Siamo bombardati dalla pubblicità

Pensateci. Dovreste averla sentita anche voi almeno un centinaio di volte. Banale, casuale e comune come la morte.Se ci aggiungete che l’advertising sta raggiungendo livelli da guerriglia ninja con tanto di pop up nevrotici, campagne geolocalizzate, annunci a pagamento targettizzati su Facebook e utilizzi similosceni dei QR Code comprendete bene quanto difficile sia uscire da questo campo minato.

Fra le ultime novità i Promoted Updates e Promotes Special su Foursquare (qui un articolo che li spiega molto bene!) sono quelli che si configurano fra i più insidiosi, soprattutto per il mio portafogli visto che conoscendo le offerte speciali a 50 metri da me potrei dilapidare tutto il mio patrimonio in men che non si dica.

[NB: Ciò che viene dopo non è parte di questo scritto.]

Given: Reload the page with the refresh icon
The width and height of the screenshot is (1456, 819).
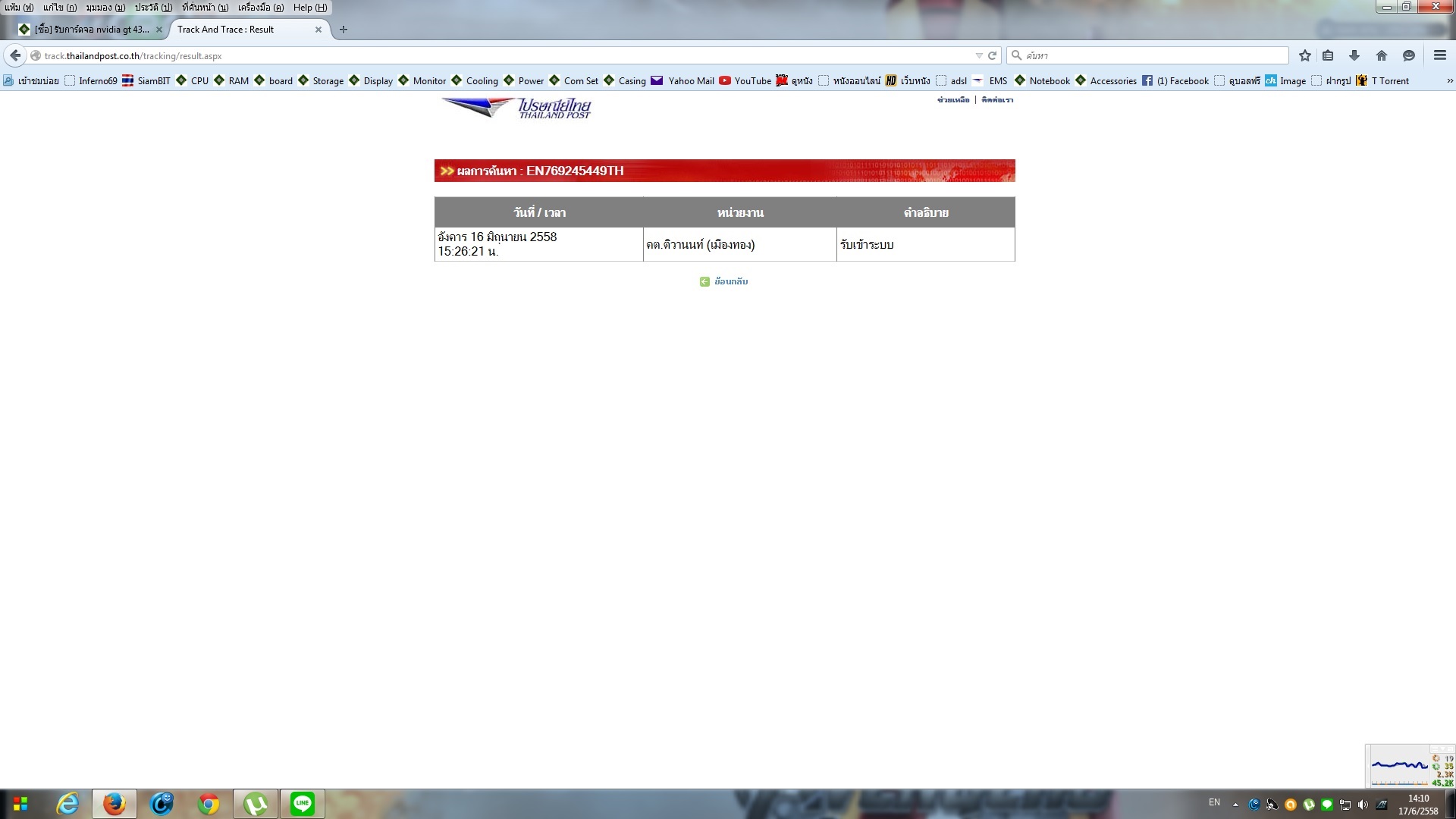Looking at the screenshot, I should click(992, 55).
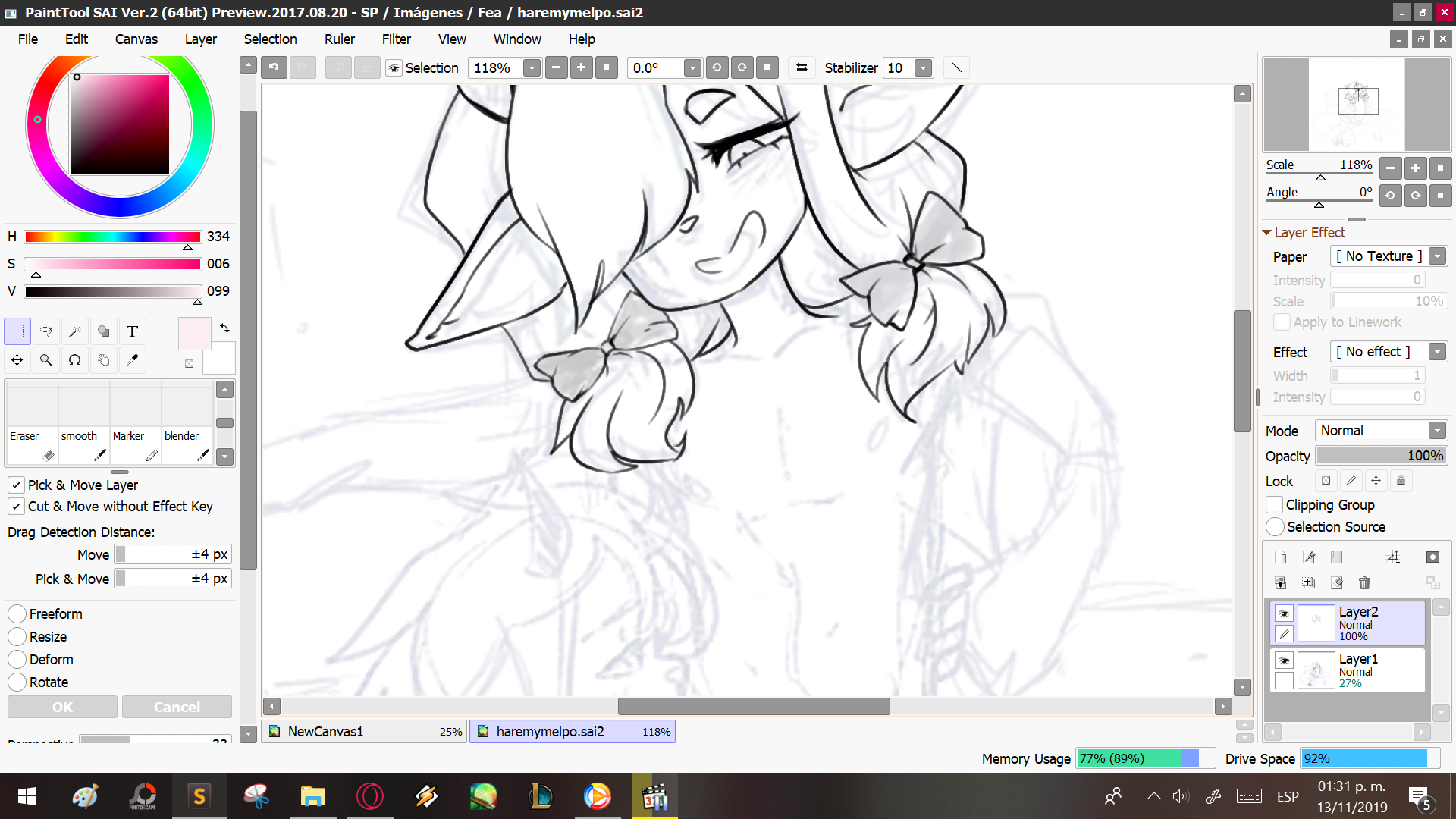Enable the Clipping Group checkbox
The height and width of the screenshot is (819, 1456).
(x=1275, y=505)
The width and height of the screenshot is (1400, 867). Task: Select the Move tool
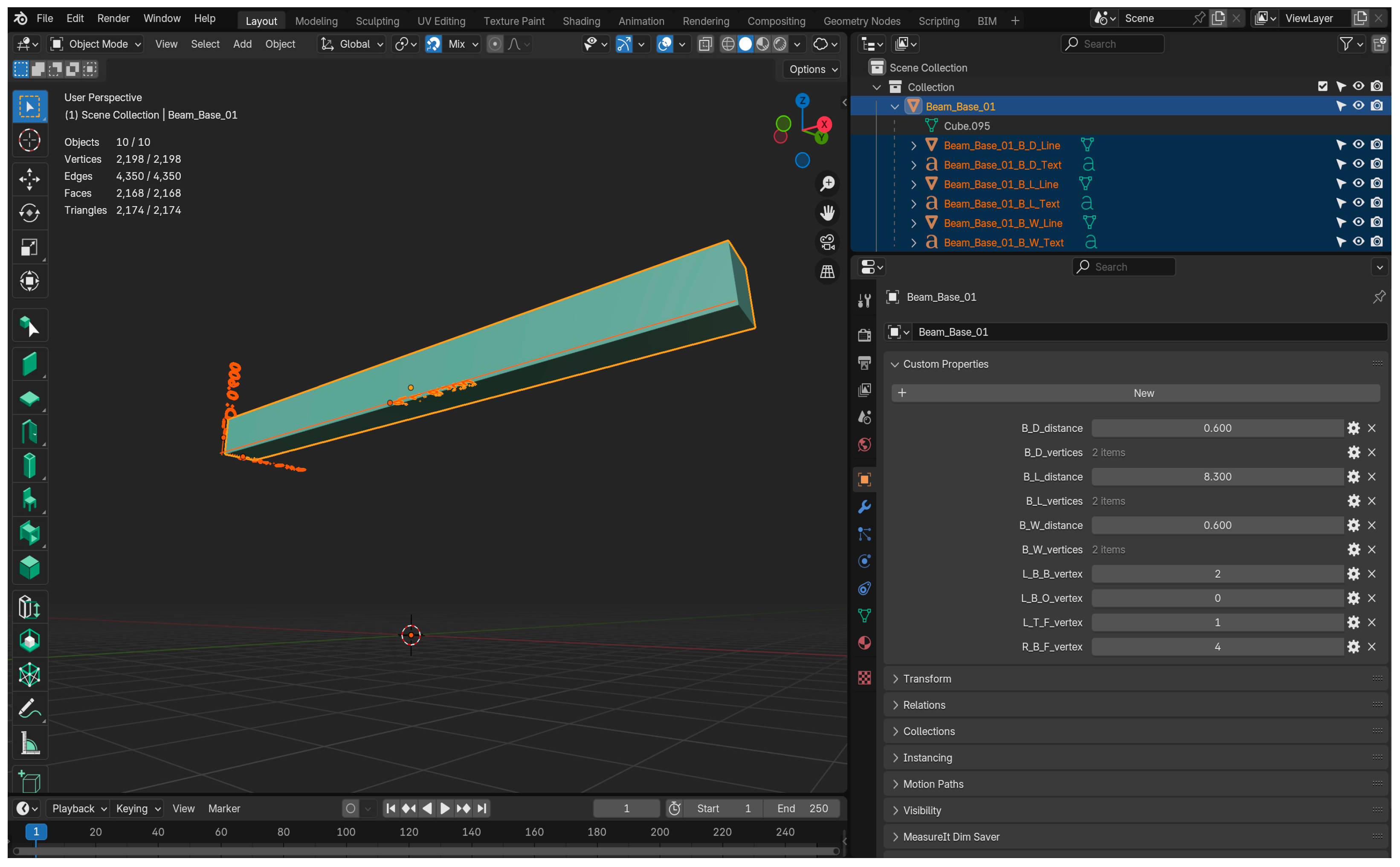click(x=29, y=180)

Inoltre non oso pensare a cosa accadrà quando, magari visitando una zona piena di negozi o un centro commerciale, sarò assaltata dai messaggi promozionali, io, che magari volevo solo fare check-in in un posto figo. C’è da chiedersi infatti il cosa, come e quanto di queste comunicazioni. Come saranno date agli utenti? Convenienza sugli acquisti? Prossimità? Temporalità? Gusti dell’iscritto?

Se potessi scegliere come selezionare i messaggi pubblicitari a me destinati eliminerei sicuramente quelli con le seguenti caratteristiche 

a) Jingle pubblicitari banali e ridondanti. Vedevo l’altra sera su Quark la storia di un poverino perseguitato nella sua testa dalle musiche anni ’60. Incubo: venire ossessionati dalla canzone di Rio Casa Mia versione Bollywood. 

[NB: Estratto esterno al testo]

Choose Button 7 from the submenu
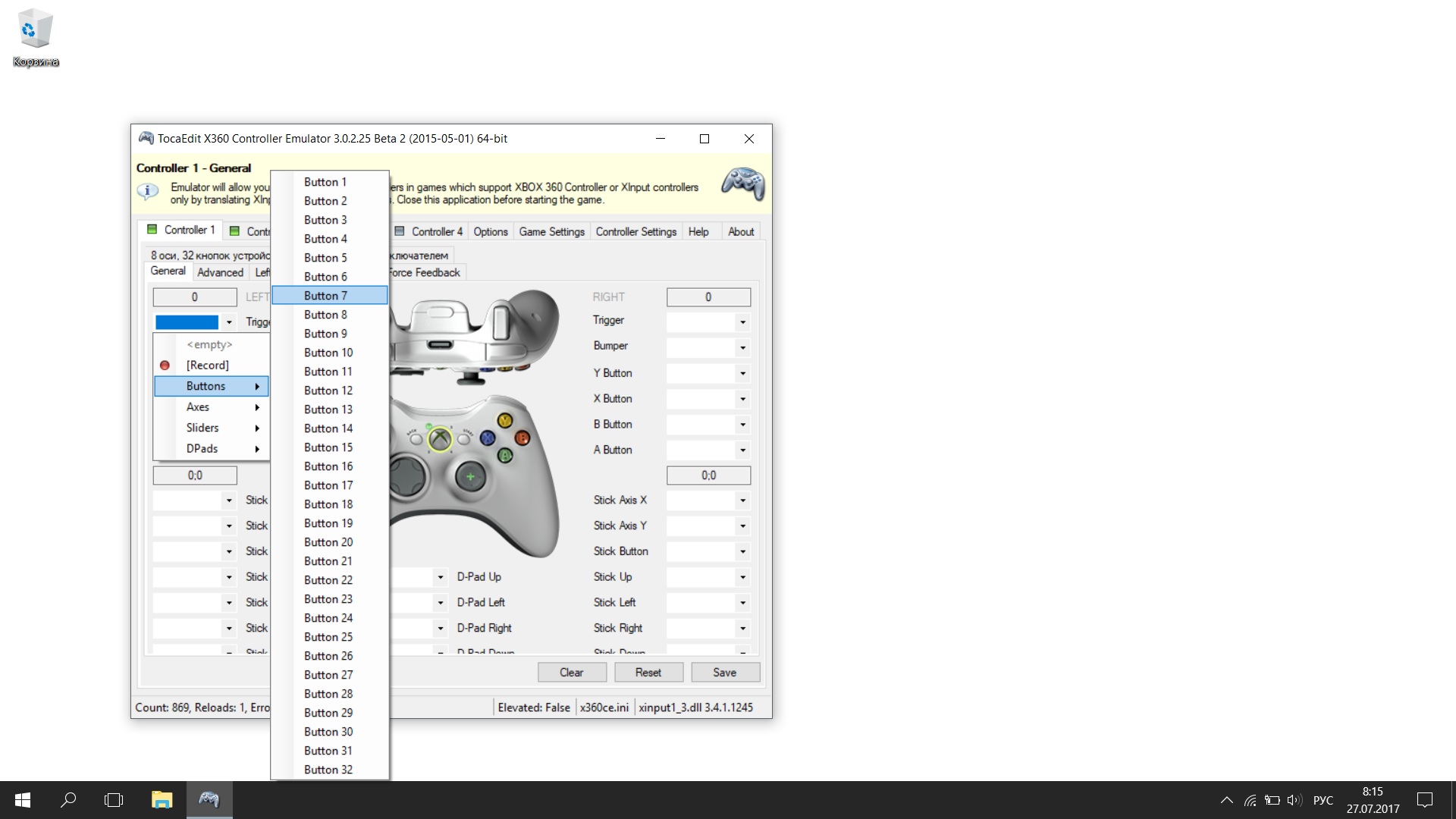The image size is (1456, 819). click(x=326, y=296)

b) Espressioni artefatte o poco credibili. Tipo le donne che fanno gli spot del deodorante, che non hanno nemmeno l’ascella un po’ sudata dopo aver fatto 36 ore di sport estremi, palestra e balli di gruppo. O quelle che aspettano il ciclo per scalare montagne, lanciarsi dall’aereo e fare la ruota al provino da Vj! (a proposito, questa parodia  di quel famoso spot è divertentissima!)

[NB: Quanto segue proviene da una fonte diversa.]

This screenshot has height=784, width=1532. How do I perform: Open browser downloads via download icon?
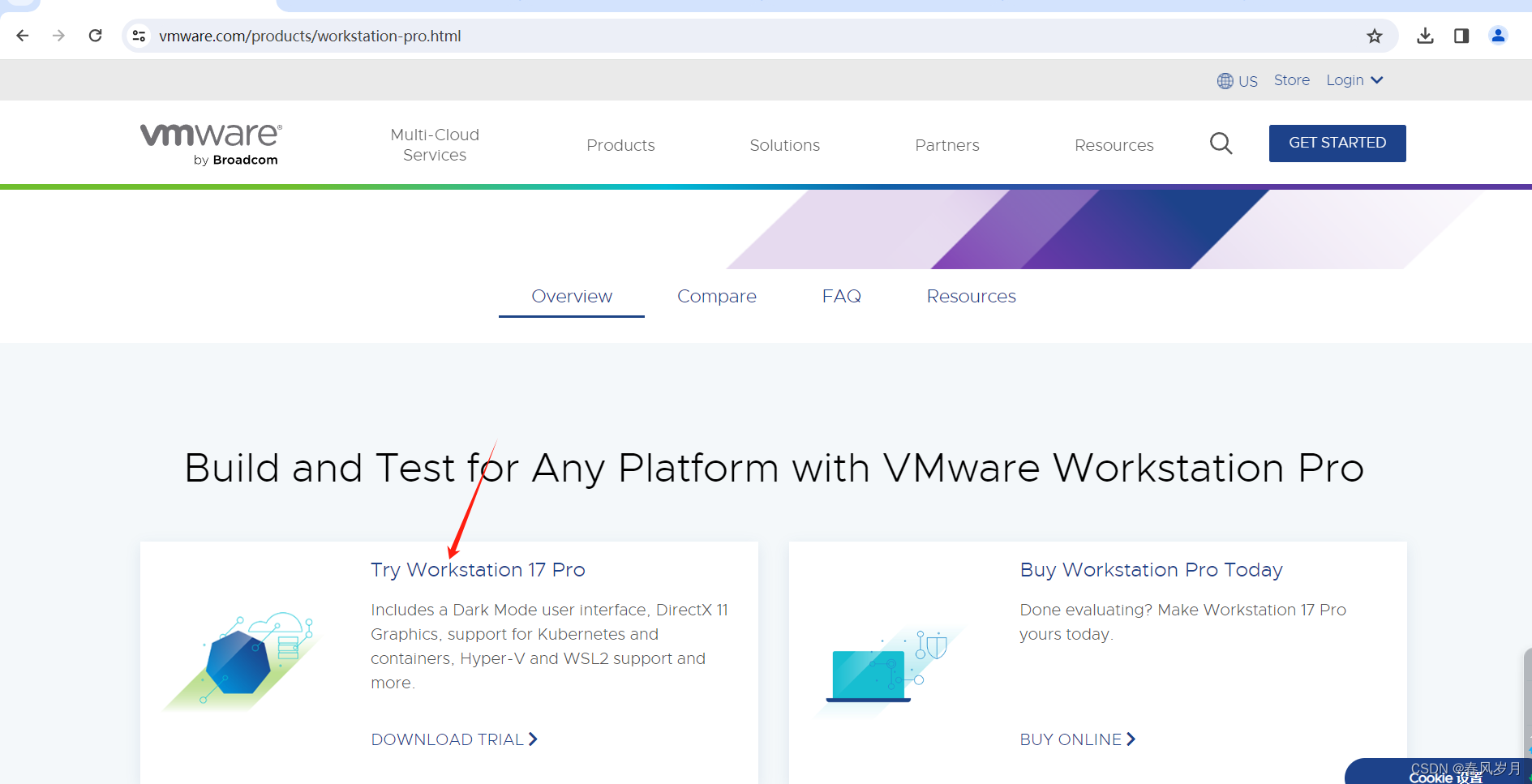tap(1425, 36)
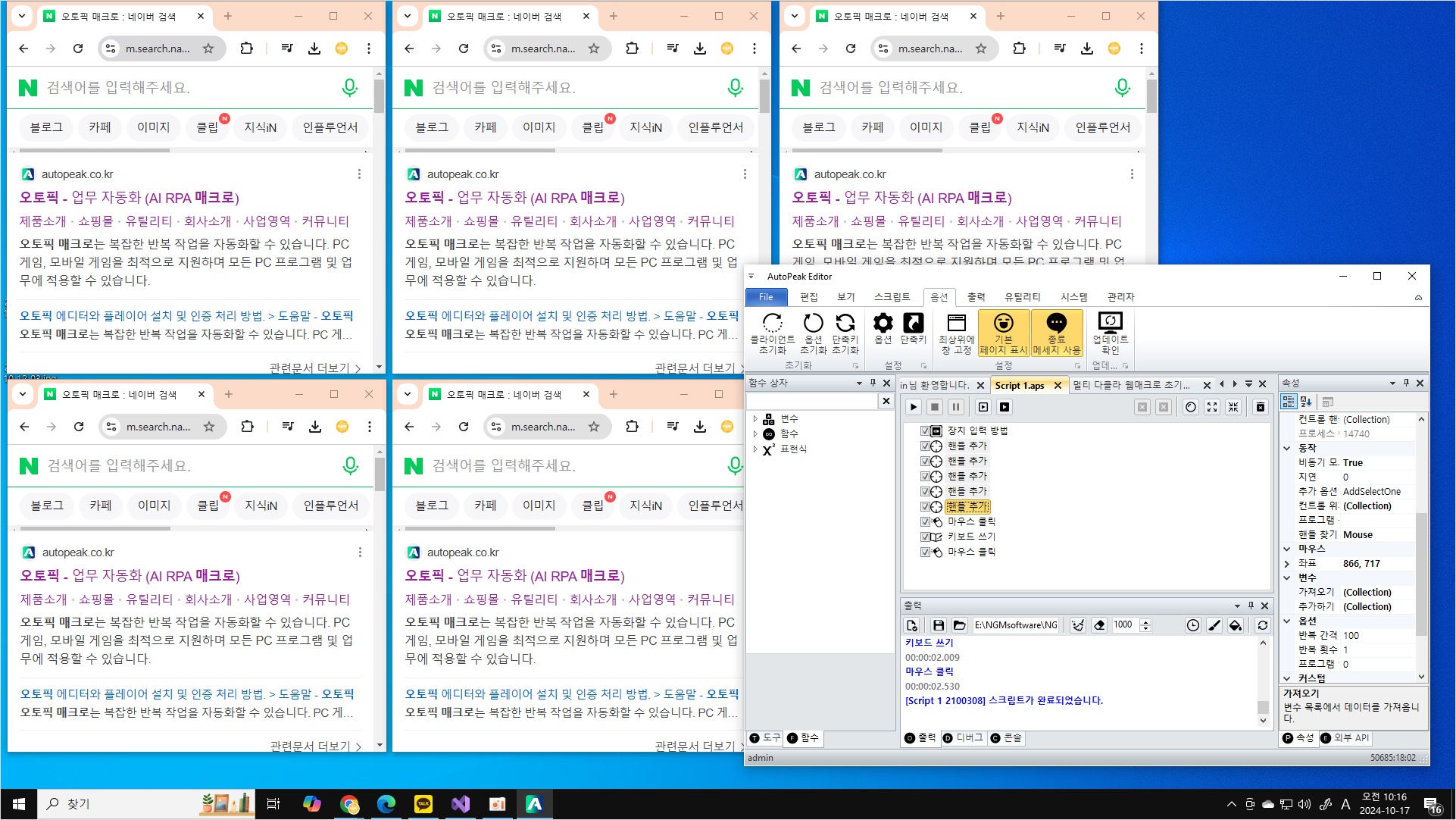
Task: Click the save icon in output panel
Action: click(x=938, y=625)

c) Mancanza di coerenza nel racconto. Del tipo: perché la madre dovrebbe salvare la relazione amorosa della figlia adolescente mettendo in tavola una semplice caprese mozzarella e pomodoro? Mia madre mi avrebbe detto “arrangiati” ed io mi sarei ingurgitata come minimo tre camion di gelato al cioccolato.

d) Posizionamento fisico e mediatico errato. Un lampante esempio ne è la cartellonistica elettorale da cui in qualsiasi angolo della città occhieggiano sconosciuti con le frasi più improbabili. Vi metto sotto uno di quelli che ho considerato più “originale” beccato in quel della riviera ionica nei mesi scorsi.

 

E poi una cosa: cari pubblicitari, quando vado al bagno desidero essere lasciata in pace!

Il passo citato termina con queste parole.